Time-Warner, the second-largest cable TV company in the US, is about to spend $5bn (3.3bn) on completely rebuilding its cable networks, including the massive 1 million-home system that serves New York City.
Time-Warner has just placed an order for 1 million digital set-top boxes, at a cost of about $400 (264) each, to replace its existing hardware in 12 million customers’ homes. And it is talking boldly about a revolution in television and telecommunications.
All this on the strength of a two-year experiment in Orlando, Florida, in which 4,000 households have been connected to Time-Warner’s Full Service Network. Besides conventional TV, they can use their sets (which are equipped with a special remote control) to shop, bank, play games, find out what’s on in town and order take-away pizzas and postage stamps. They can also call up news and other programmes to watch whenever they like. And, for $2.95 or so a time, they can watch some of the latest films whenever they want – stopping and starting them, fast forwarding and rewinding them, just as if they were watching them on video.
This last facility – known as video-on-demand – has proved the “killer application” for the new technology. US cable companies already offer “pay-per-view” films, but these start when the cable company chooses. Video-on-demand enjoys “buy rates” that are four or five times higher than conventional pay-per-view. Potentially, it is a hugely profitable business.
It is also hugely expensive. To provide these services for its 4,000 customers, Time-Warner has had to install nine super-computers and a great deal of other very expensive hardware and software at its local cable distribution centres.
Four years ago, these computers cost $500,000 each. And, although the prices are coming down rapidly, Time-Warner says it will be another two years before it becomes economical to offer video-on-demand to subscribers in other parts of the country.
For now, the best it can do is “near video-on-demand”, which is similar to the services proposed by BSkyB in Britain. With such a system, 100 or so channels are given over to the top ten movies, each title showing on several channels, but with staggered start times so that the viewer is never more than ten or 15 minutes away from the start of a film.
Other major US cable companies are thinking of following Time-Warner’s lead, though they are also trying to find ways of doing it with less expensive technology. But while it is video-on-demand that is expected to drive take-up of the new digital services, the “revolution” is coming by way of the other functions the system is capable of performing.
Scientific-Atlanta, which has designed Time-Warner’s new digital set-top boxes, prefers to call them Home Communications Terminals. That’s because they are, in effect, computers – manipulating digitally encoded TV signals just as a computer manipulates data. Given the enormous data-carrying capacity of the cable system, these terminals can offer super-fast access to the Internet and truly “interactive” services.
In any case, in Orlando, Time-Warner has found that subscribers are not that interested in home shopping for luxury goods (and the margins on postage stamps and take-away pizzas will never be high enough to justify the necessary investment in technology).

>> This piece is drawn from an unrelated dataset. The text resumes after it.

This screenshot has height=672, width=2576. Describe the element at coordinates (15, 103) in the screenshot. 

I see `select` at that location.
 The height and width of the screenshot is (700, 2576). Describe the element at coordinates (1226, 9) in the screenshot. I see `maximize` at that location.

But it’s early days yet. Who knows what new ways people will find to use the technology? And who knows what new kinds of services – such as instant access to Internet Websites with background material on news items – will be devised by a new generation of technologically literate whizzkids?
In the future, we may do things on our TV sets that we used to do on computers, and vice versa. The teenagers of Orlando have already discovered the delights of playing video games from the sofa, rather than hunched over a screen two or three feet away.
And, of course, all the time we spend doing other things with our screens will be time not spent watching conventional television – including the new digital satellite and digital terrestrial channels I wrote about two weeks ago.
Britain’s cable companies are also gearing up to invest in interactive technology. The sums required are less daunting than for US cable operators because UK networks are newer. Nonetheless, such outfits will have to invest heavily in “head-end” technology, digital set-top boxes, the programmes themselves and – not least – marketing.
They are not exactly over the moon about this because they are already spending billions of pounds on wiring up Britain (they are past the halfway mark, but only just) and none of them are anywhere near the point of making a profit. What’s more, their existing marketing and customer service is notoriously bad. Fewer than a quarter of the homes passed by cable actually subscribe and one-third or more of those that do drop out each year.
The cable companies’ priority should be to improve on that, rather than embarking on another huge investment – an investment which is, necessarily, speculative.
Nonetheless, they believe interactive services probably represent their last and best hope of turning cable television into a real business. The ability to send data rapidly and robustly in both directions is, they believe, their USP. It is something that BSkyB’s digital satellite service, which is having to rely on BT’s phone lines for a “return path” for its interactive services, cannot match.
Whether customers will want these services is, of course, another question entirely.